Drive To Home, acteur dans le domaine de la livraison de courses à domicile est sur le point de fermer.

Depuis des mois, les salaires étaient versés avec beaucoup de retard alors que le nombre de salariés à énormément baissé (environs 70 à date) au profit d’un nouveau modèle économique par l’utilisation de sous-traitants.

L’entreprise a ainsi basculé d’un modèle de salariés non payés à un modèle d’entrepreneurs pas d’avantage payés mais avec moins de facilité pour forcer l’entreprise à le faire, les sous-traitants n’ayant pas accès à l’A.G.S. (organisme de garantie des salaires) et étant plus facile à remplacer s’ils n’étaient pas suffisamment gentils.

Les sous traitants « affamés » se manifestent pour faire valoir leurs droits et réclament ensemble environs 2 millions d’euros alors que l’URSSAF tente de récupérer plus de 4 millions.

L’entreprise n’aurait aucune trésorerie et fait intervenir, comme c’était l’usage dans les entreprises du feu groupe « Hopps », un organisme d’affacturage qui avance le montant des factures émises à la semaine et qui souhaiterait d’ailleurs cesser ses versements n’ayant pas été informé du changement de fonctionnement de l’entreprise (salariés vers sous-traitants).

Cette gestion coûte évidement des frais et devient très dangereuse quand elle systématise l’affacturage et ne génère jamais la moindre trésorerie. Une gestion « à la petite semaine »…

D’autre part, comme c’était également l’usage sous Hopps, c’est le groupe (GAIOS aujourd’hui) qui gère l’argent de toutes les filiales dans une « bourse » unique, ce procédé (cependant légal) entretient un flou sur la réalité des finances disponibles et le tribunal de commerce ne manquera sans doute pas de remarquer qu’il y a la un vrai risque.

Le groupe GAIOS a l’envergure d’un épicier de quartier aujourd’hui et rien ne participe à donner une chance à cette entreprise qui a un déficit chronique et génère donc de la dette jour après jour.

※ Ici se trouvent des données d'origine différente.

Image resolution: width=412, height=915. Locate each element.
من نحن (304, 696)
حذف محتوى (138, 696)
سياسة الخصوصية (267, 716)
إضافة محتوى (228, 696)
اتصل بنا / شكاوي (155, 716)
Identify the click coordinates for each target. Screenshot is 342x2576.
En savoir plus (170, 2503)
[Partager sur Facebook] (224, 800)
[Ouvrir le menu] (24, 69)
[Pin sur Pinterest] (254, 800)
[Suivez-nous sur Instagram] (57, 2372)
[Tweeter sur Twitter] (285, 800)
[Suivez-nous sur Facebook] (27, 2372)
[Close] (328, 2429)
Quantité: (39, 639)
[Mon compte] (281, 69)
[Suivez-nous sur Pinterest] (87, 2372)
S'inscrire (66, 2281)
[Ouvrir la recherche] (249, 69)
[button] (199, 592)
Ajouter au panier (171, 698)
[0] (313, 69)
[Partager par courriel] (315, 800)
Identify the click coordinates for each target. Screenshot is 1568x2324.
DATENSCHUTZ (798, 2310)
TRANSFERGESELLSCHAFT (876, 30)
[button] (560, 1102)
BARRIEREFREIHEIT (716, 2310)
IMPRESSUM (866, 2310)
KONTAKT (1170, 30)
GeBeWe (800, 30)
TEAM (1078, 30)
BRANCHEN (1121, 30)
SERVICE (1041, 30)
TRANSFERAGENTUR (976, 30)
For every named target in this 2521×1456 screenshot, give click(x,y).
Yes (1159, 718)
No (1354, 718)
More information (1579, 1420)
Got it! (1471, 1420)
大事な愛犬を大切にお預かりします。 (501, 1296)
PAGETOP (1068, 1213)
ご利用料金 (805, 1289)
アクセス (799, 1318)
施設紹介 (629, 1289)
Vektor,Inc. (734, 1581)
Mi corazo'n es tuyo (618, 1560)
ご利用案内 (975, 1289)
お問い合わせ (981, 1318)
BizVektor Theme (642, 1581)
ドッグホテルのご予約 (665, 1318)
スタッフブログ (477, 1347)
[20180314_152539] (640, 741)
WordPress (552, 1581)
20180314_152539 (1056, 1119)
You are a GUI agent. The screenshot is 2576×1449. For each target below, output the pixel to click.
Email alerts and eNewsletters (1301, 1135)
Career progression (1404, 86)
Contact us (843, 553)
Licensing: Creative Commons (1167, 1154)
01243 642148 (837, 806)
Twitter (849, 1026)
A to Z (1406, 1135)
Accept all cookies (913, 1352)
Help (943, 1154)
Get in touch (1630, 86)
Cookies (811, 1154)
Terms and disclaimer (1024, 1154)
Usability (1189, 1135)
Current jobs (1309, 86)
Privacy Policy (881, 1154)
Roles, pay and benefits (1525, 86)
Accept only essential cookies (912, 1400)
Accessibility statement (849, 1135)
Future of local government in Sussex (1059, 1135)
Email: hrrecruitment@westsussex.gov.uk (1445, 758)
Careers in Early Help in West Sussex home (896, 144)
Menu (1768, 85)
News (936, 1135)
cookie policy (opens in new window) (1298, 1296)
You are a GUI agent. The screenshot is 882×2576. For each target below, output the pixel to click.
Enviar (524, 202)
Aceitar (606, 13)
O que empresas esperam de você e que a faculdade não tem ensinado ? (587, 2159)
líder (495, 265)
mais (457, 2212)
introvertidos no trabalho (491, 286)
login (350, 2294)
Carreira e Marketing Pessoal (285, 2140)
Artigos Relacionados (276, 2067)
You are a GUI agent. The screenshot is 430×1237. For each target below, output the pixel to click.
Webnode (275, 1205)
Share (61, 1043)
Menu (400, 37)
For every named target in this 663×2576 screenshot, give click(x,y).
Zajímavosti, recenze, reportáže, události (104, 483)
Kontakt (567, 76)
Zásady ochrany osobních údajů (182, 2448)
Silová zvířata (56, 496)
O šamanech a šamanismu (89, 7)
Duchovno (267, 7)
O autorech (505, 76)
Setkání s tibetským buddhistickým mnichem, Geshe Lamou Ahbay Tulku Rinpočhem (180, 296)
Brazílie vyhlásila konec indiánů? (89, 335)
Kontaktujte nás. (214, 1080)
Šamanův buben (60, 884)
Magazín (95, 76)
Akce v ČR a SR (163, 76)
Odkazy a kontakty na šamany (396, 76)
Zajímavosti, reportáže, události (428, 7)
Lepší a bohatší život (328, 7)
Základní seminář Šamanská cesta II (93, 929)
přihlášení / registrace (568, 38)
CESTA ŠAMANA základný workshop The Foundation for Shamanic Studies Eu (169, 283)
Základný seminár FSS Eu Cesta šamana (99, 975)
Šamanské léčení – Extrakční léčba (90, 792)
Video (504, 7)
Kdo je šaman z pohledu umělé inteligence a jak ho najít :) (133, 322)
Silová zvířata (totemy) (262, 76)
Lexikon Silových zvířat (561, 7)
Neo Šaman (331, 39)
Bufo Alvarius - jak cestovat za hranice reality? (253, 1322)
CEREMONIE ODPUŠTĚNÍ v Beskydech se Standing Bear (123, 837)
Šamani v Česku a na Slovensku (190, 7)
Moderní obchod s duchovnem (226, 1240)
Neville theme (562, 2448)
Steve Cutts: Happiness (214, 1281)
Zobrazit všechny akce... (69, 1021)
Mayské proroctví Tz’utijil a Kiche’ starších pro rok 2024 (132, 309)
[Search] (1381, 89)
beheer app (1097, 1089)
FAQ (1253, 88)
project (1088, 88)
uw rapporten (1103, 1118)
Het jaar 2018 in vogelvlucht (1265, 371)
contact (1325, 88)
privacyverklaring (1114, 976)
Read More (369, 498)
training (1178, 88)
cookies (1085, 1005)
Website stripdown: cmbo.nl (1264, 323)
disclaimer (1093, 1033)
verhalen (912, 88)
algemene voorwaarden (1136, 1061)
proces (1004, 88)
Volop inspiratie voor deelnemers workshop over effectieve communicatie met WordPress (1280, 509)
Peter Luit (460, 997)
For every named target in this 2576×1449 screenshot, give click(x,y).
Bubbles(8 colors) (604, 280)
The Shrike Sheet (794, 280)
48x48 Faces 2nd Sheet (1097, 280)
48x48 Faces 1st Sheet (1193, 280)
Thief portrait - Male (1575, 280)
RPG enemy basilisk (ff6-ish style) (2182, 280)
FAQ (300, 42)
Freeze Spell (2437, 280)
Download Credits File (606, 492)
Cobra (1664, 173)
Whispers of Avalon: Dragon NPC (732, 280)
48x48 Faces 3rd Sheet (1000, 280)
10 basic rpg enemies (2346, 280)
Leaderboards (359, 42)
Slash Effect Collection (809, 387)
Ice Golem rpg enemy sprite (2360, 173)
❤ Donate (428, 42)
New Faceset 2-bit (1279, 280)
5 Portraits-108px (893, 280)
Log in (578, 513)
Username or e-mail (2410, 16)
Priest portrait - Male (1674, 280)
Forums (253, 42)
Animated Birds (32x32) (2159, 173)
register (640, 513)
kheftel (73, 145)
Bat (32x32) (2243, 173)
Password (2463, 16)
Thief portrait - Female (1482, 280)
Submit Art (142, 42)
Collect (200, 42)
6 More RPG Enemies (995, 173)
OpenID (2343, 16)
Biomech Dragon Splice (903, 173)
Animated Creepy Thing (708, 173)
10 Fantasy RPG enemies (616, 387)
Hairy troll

Dès juillet 2025, l’URSSAF avait sollicité le tribunal de commerce et c’est finalement après la signature de moratoires qu’elle revient à la charge aujourd’hui constatant qu’en générant toujours du déficit, l’entreprise a peu de chance d’honorer ses obligations.

Bizarrement, le tribunal de commerce d’Aix se serait déclaré incompétent au profit de celui de Marseille au motif que l’entreprise dépasserait les seuils autorisant le recours au tribunal localement compétent, ce qui ne semble pourtant pas le cas. Peut-être s’agit-il de grouper tous les dossiers de liquidation dont les dirigeants sont titulaires, et ils sont nombreux !

Depuis le placement en redressement judiciaire (que l’entreprise contesterait), l’AGS devrait intervenir pour le versement des salaires de juin, qui n’ont pas été versés, pour la période du 1er au 24, mais c’est à l’entreprise d’assurer le paiement depuis sa mise en procédure collective, soit du 25 au 30 juin, ce qui n’a pas d’avantage était fait.

Le comportement des dirigeants qui tenteraient de museler les sous traitants pour minimiser les réclamations financières troublent aussi le jeu et ne devraient pas rassurer les parties.

En outre, un dirigeant promet un apport en numéraire mais qui est très insuffisant pour combler une partie significative du trou abyssale et désormais incontrôlable et la ficèle est un peu grosse pour tenter d’impressionner les mandataires judiciaires et le tribunal surtout que le dit dirigeant se serait bien abstenu de verser effectivement les fonds.

A date, la conversion de la procédure de redressement en liquidation judiciaire semble inéluctable.

Pour les salariés, la prise en charge de l’AGS étant limitée à 45 jours, il est urgent de faire cesser cette fuite en avant puisqu’elle engagerait la responsabilité des mandataires judiciaires s’ils tardaient à se signaler dans l’impossibilité de faire fasse aux charges courantes. L’AGS cessera sa garantie sur les salaires le 15 juillet (sachant que les indemnités, préavis et autres sont aussi garantis à part).

Pour les sous traitants, ce sera une pure perte, les actifs n’étant pas de nature à permettre le moindre paiement aux créanciers non prioritaires.

Une histoire écrite depuis des années… aucune surprise dans ces événements à venir.